:: ABOUT THIS TASK ::
Without including the pictures, copy out every line below.

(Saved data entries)

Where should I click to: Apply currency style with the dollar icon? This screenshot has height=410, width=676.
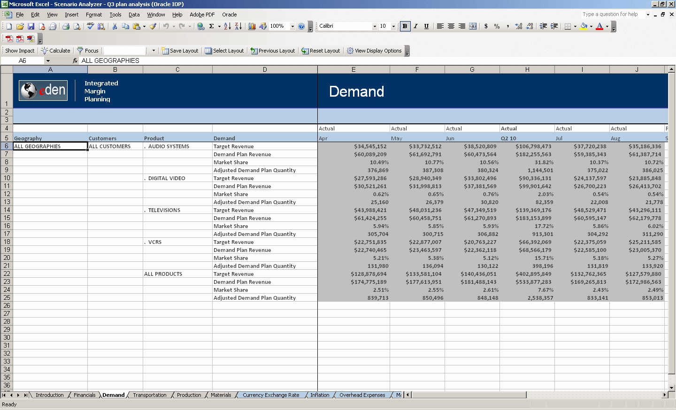click(486, 26)
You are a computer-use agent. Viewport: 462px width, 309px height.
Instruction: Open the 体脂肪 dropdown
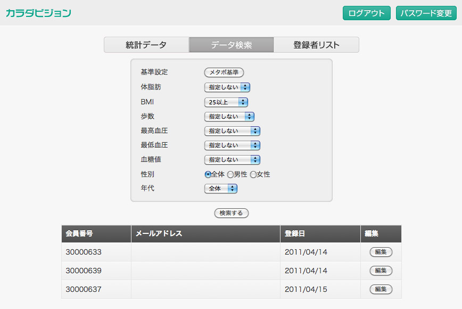(227, 87)
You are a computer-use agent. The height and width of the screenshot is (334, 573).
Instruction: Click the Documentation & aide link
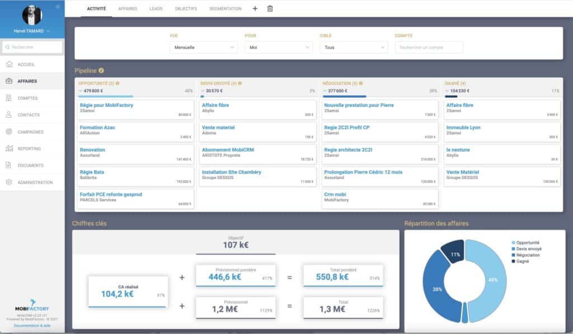pos(32,325)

:: TASK RESPONSE ::
Where should I click to: Apply currency style with the dollar icon? This screenshot has height=410, width=676.
click(486, 26)
You are a computer-use agent. Viewport: 462px width, 309px height.
Instruction: Open the 体脂肪 dropdown
(227, 87)
You are a computer-use agent. The height and width of the screenshot is (334, 573).
Instruction: Click the Documentation & aide link
pos(32,325)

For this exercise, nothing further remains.